Twoje zadania:
**A.** Sprawdź, czy trzy stwierdzenia zgadzają się z wątkiem z forum: (i) w domu energooszczędnym ogrzewanie podłogowe można łączyć z drewnem, (ii) do łazienki planowana jest ceramika, (iii) taras wykonano z cegły. Przy każdym odpowiedz „tak” lub „nie” i przytocz dosłownie rozstrzygające słowa.
**B.** Wypisz dosłownie z wątku z forum wszystko od słów „Wrzuć nowe fotki” w dół aż do słów „2 weeks później...”.
**C.** Odpowiedz na podstawie wątku z forum:
(i) Ile waży jedna duża stara płyta granitowa?
(ii) Z czego ułożone są posadzki w piwnicy?
(iii) Które pomieszczenia określono jako „brudne”?

Miesięcznik Murator ONLINE

Skocz do zawartości

komentarze do dziennika Ged'a


Teska

Recommended Posts

Jak zamierzasz mieć tę podłogówkę? Pod parkietem :o ?? Powiedziano mi, że to się nie sprawdza w przypadku parkietu i desek na podłodze:-?
Co co tak twierdzą mają rację :), ale tylko w przypadku domów o dużym zapotrzebowaniu na ciepło :(. Jeżeli dom jest energooszczędny lub niskoenergetyczny (3-5 litrowy) - z tego co wiem ged taki właśnie wybudował :), to ogrzewanie podłogowe bez problemu można łączyć z drewnem. W takim domu temperatura posadzki zawsze będzie na tyle niska, że nie zaszkodzi to drewnu.
Odnośnik do komentarza
Udostępnij na innych stronach

  • Odpowiedzi 1,2k
  • Utworzony
  • Ostatnia odpowiedź

Najaktywniejsi w wątku

Do łazienki damy teak. Tak sobie myślę coby nie mieć w domu żadnej ceramiki na podłodze. W starych dworach jej nie było.

myślałem że tylko ja jestem "inny" z tą cramiką :o :D

 

Problem jest z "brudnymi" pomieszczeniami - sień, szatnia, garaż, warsztat.

Odnośnik do komentarza
Udostępnij na innych stronach

Do łazienki damy teak. Tak sobie myślę coby nie mieć w domu żadnej ceramiki na podłodze. W starych dworach jej nie było.

myślałem że tylko ja jestem "inny" z tą cramiką :o :D

 

Problem jest z "brudnymi" pomieszczeniami - sień, szatnia, garaż, warsztat.

 

:D posadzki w piwnicy i schody do niej mam ułożone z cegły, drogi z "kocich łbów" ale tak było od początku (prawie 200 lat temu robione) troszkę braków dorobię tak samo, taras zrobiłem z bruku granitowego i dużych starych płyt granitowych (500 kg sztuka) cegłę dam też w garażu ( potnę aby wyszło 2 razy więcej, i będzie troszkę cieńsza warstwa, ale garaż osobno) myślałem też o pocięciu dużego bruku na płytki (kłaść tylko od piły, bez polerowania i krzywe krawędzie boczne)

Odnośnik do komentarza
Udostępnij na innych stronach

Wrzuć nowe fotki z odsłoniętym dworkiem :wink:

A podłoga w sieni ... może z kamienia naturalnego ciętego w gładkie kafle, zafugowanego? Widziałam coś takiego - pięknie wygląda :roll: Kamienne podłogi nie starzeją się nigdy. Nawet wytarte i porysowane wyglądają pięknie i szlachetnie :D

http://img145.imageshack.us/img145/3189/podogakamiedm8.jpg

Odnośnik do komentarza
Udostępnij na innych stronach

  • 2 weeks później...

Dostarczone informacje:
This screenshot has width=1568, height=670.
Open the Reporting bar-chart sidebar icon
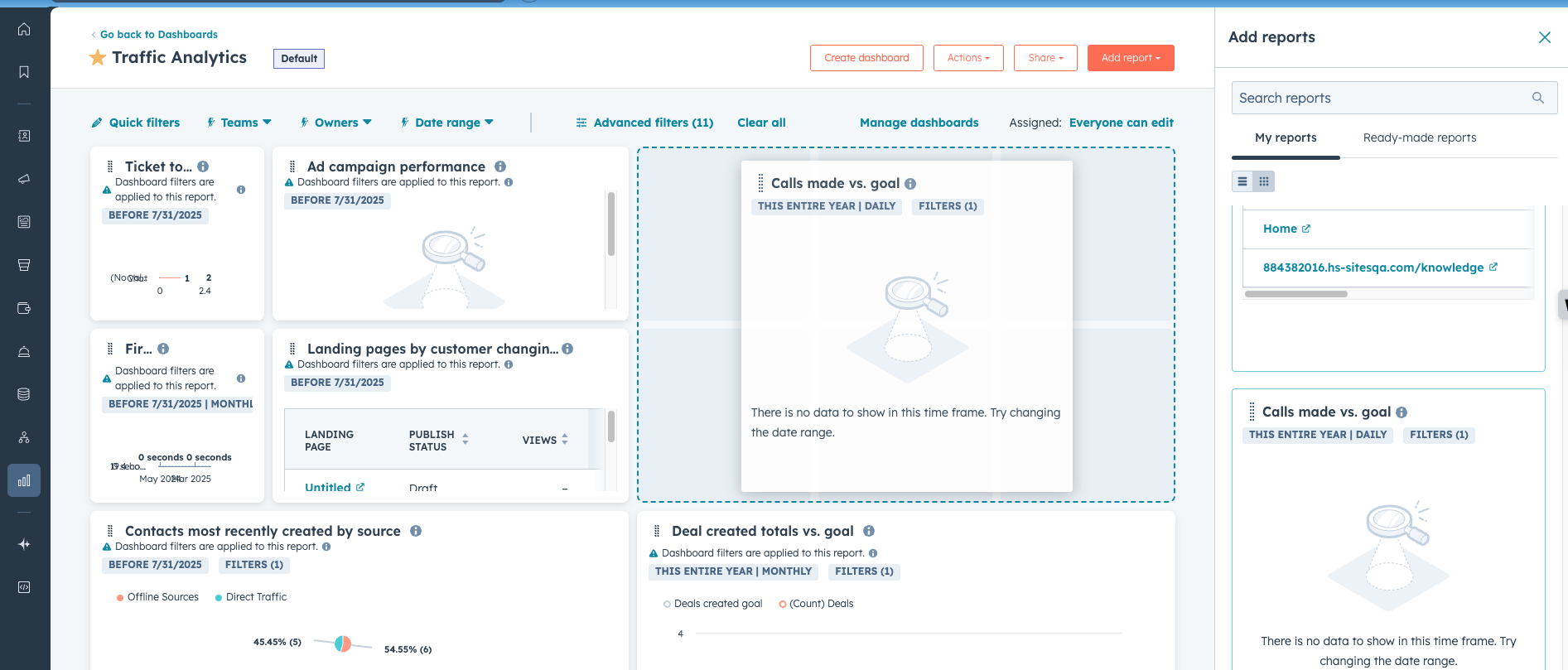24,480
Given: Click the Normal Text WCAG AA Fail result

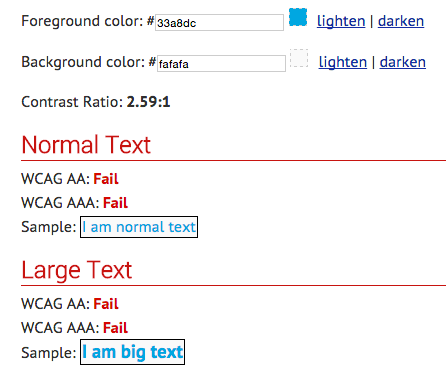Looking at the screenshot, I should click(106, 179).
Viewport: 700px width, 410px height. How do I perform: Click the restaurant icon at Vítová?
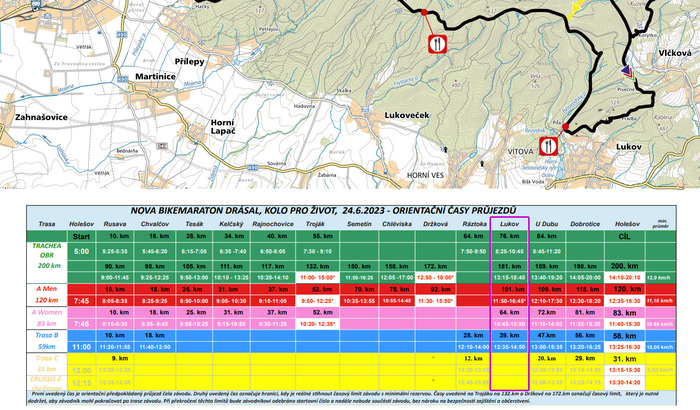coord(550,144)
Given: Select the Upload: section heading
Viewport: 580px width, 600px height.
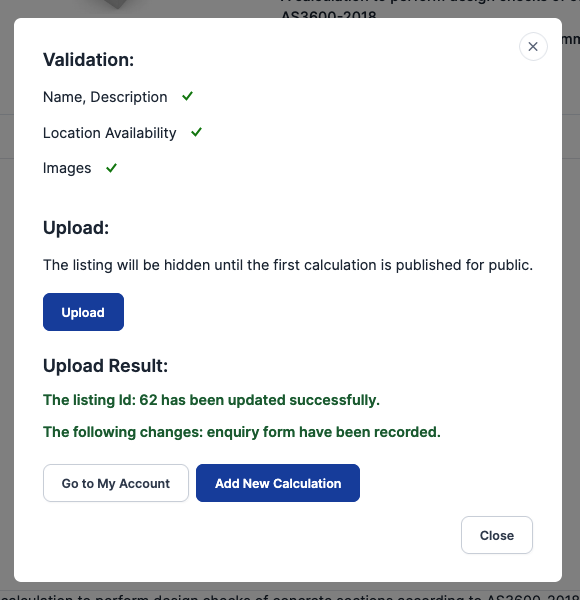Looking at the screenshot, I should click(x=76, y=228).
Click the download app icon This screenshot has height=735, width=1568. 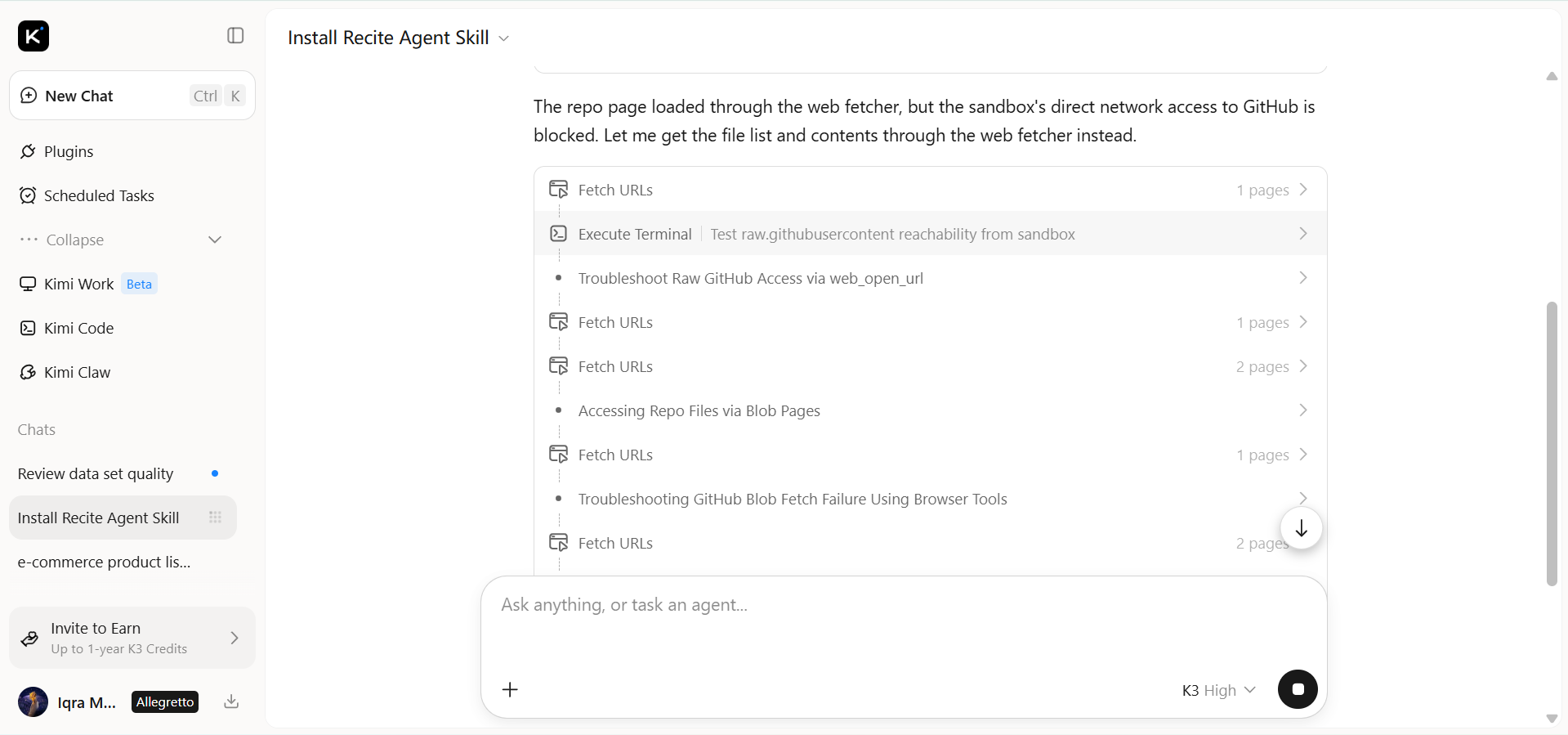point(231,701)
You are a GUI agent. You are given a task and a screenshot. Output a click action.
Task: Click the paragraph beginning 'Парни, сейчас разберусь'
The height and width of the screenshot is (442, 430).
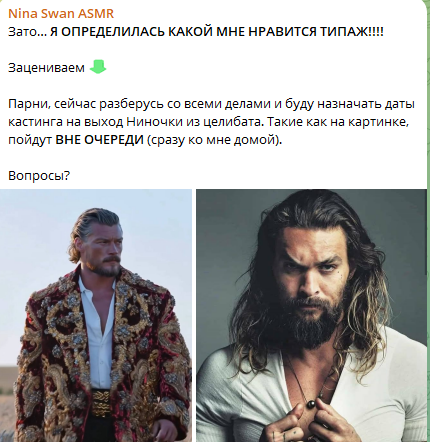tap(211, 122)

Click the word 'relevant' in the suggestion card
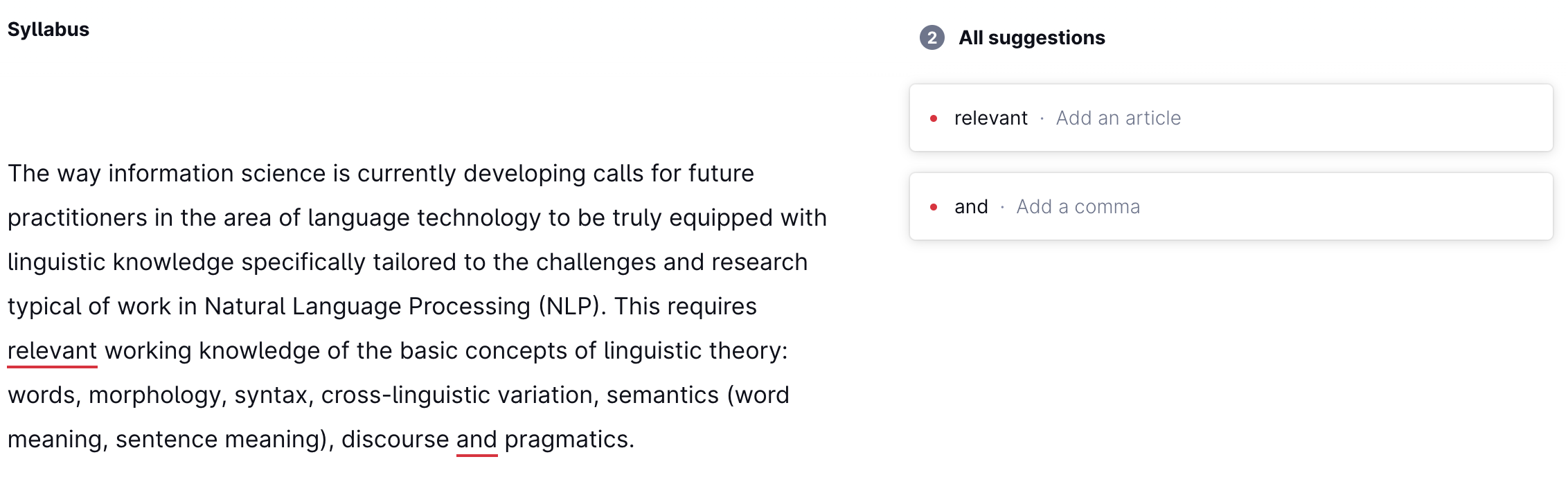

Lista rozwiązań:
**A.**
(i) Tak: „ogrzewanie podłogowe bez problemu można łączyć z drewnem”
(ii) Nie: „Do łazienki damy teak.”
(iii) Nie: „taras zrobiłem z bruku granitowego i dużych starych płyt granitowych”

**B.**
Wrzuć nowe fotki z odsłoniętym dworkiem :wink:

A podłoga w sieni ... może z kamienia naturalnego ciętego w gładkie kafle, zafugowanego? Widziałam coś takiego - pięknie wygląda :roll: Kamienne podłogi nie starzeją się nigdy. Nawet wytarte i porysowane wyglądają pięknie i szlachetnie :D

http://img145.imageshack.us/img145/3189/podogakamiedm8.jpg

Odnośnik do komentarza
Udostępnij na innych stronach

  • 2 weeks później...

**C.**
(i) 500 kg.
(ii) Z cegły.
(iii) Sień, szatnia, garaż i warsztat.